Peter Kaiser verteidigt die SPÖ-Wahlkampagne.

© /GERT EGGENBERGER

Kärnten
12/03/2015

"TopTeam"-Affäre: Landeschef Kaiser angeblich belastet

Laut "Format" haben sich Untreue-Vorwürfe gegen den nunmehrigen Landeshauptmann bestätigt.

Das Bundesamt zur Korruptionsbekämpfung (BAK) sieht im Abschlussbericht zur Kärntner "TopTeam"-Affäre Untreue-Vorwürfe gegen die frühere SPÖ-eigene Werbeagentur und Parteichef Peter Kaiser als bestätigt an. Das berichtete das Magazin Format. Kaiser hatte in der Vergangenheit stets betont, dass er von einer Einstellung des Verfahrens ausgehe.

Format zufolge, das aus den BAK-Berichten zitiert, sahen die Ermittler den Verdacht bestätigt, dass Kärntens nunmehriger Landeshauptmann im Jahr 2009 - damals noch Gesundheitsreferent in einer freiheitlich geführten Landesregierung - mittels sechs getürkter Rechnungen der Werbeagentur rund 140.000 Euro aus Landesmitteln "beiseitegeschafft" hatte.

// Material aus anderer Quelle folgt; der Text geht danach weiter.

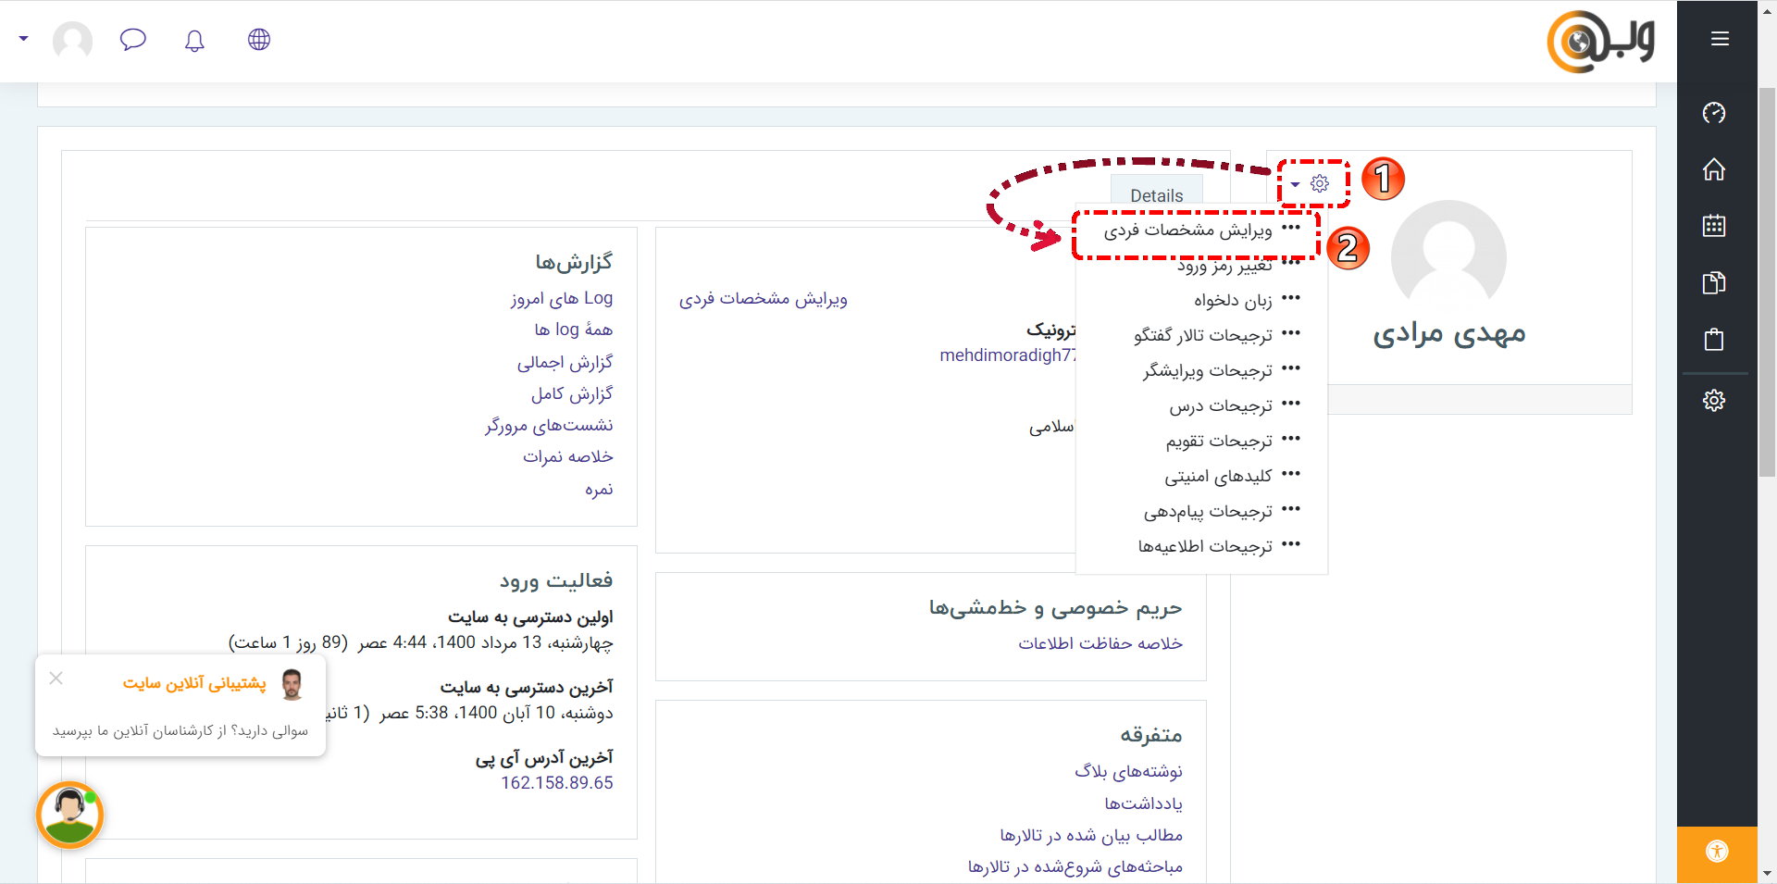Open the messages chat bubble icon
Image resolution: width=1777 pixels, height=884 pixels.
coord(133,40)
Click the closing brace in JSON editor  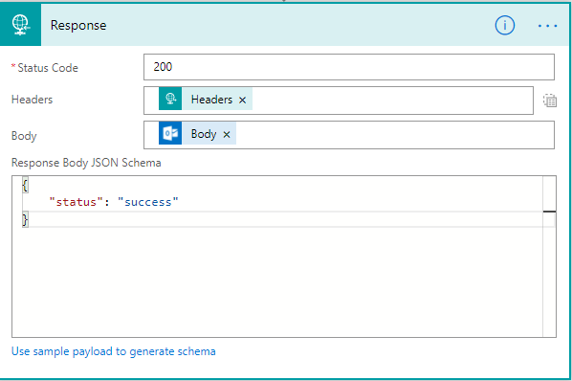25,220
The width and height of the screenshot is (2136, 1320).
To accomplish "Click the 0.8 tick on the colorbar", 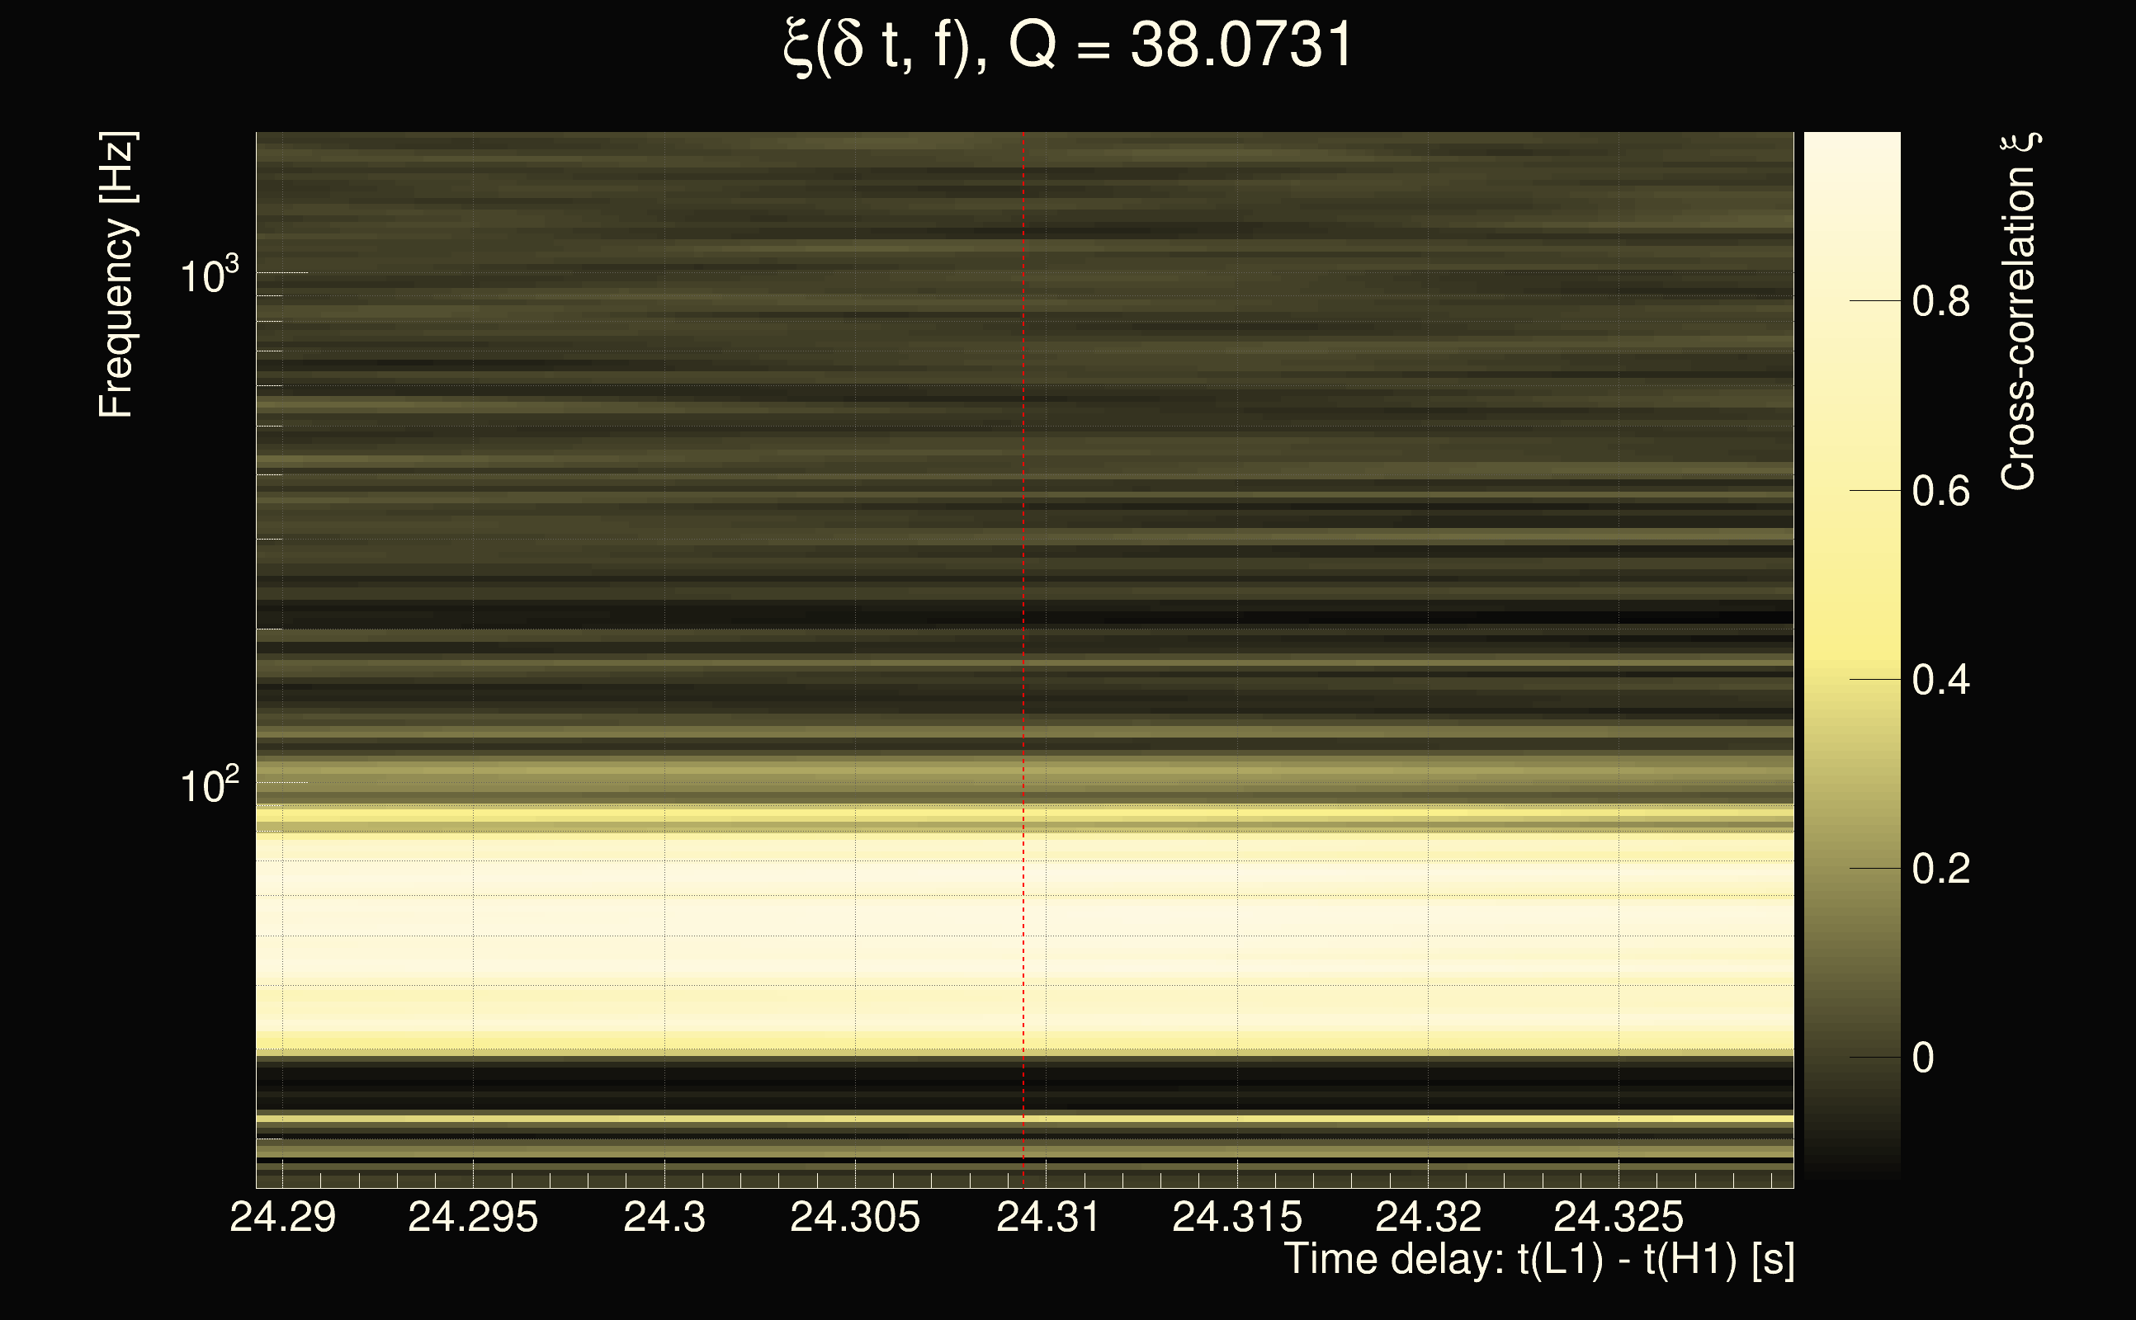I will click(x=1940, y=301).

"Die Befugnis, über fremdes Vermögen zu verfügen, wurde damit wissentlich missbraucht und das Land Kärnten geschädigt."

Kaiser und seine Mitarbeiter befürchteten offenbar, dass Geld für eine Kampagne im folgenden Jahr vom freiheitlichen Finanzlandesrat Harald Dobernig nicht mehr freigegeben werden würde. In einem BAK-Bericht heißt es: "Die Befugnis, über fremdes Vermögen zu verfügen, wurde damit wissentlich missbraucht und das Land Kärnten geschädigt."

Außerdem wurde die Differenz zwischen den 140.000 Euro und einer später erstellten Kalkulation, die Kosten von rund 76.000 Euro veranschlagte, nicht für das Land zurückgefordert. Der Betrag wurde gezielt auf sechs Rechnungen aufgeteilt, um eine Genehmigung durch Dobernig zu umgehen. Die Agentur hat die Rechnungen betriebsintern wieder storniert. Der Grund dafür erschließt sich den Ermittlern nicht, allerdings halten sie finanzstrafrechtliche Vergehen in dem Zusammenhang für möglich.

Kaiser: Rücktritt im Fall von Anklage

Die Wirtschafts- und Korruptionsstaatsanwaltschaft wollte den Bericht auf Anfrage inhaltlich nicht kommentieren. Eine Sprecherin verwies auf den Vorhabensbericht ihrer Behörde, welcher derzeit von der Oberstaatsanwaltschaft Wien geprüft werde und dann ins Justizministerium zur weiteren Begutachtung weitergereicht werde. Ob im Vorhabensbericht Einstellung oder Anklage empfohlen wird, wird wie üblich nicht bekannt gegeben.

Kaiser hatte angekündigt, im Fall eine Anklage zurückzutreten. Die Ermittlungen in der Causa laufen seit 2012.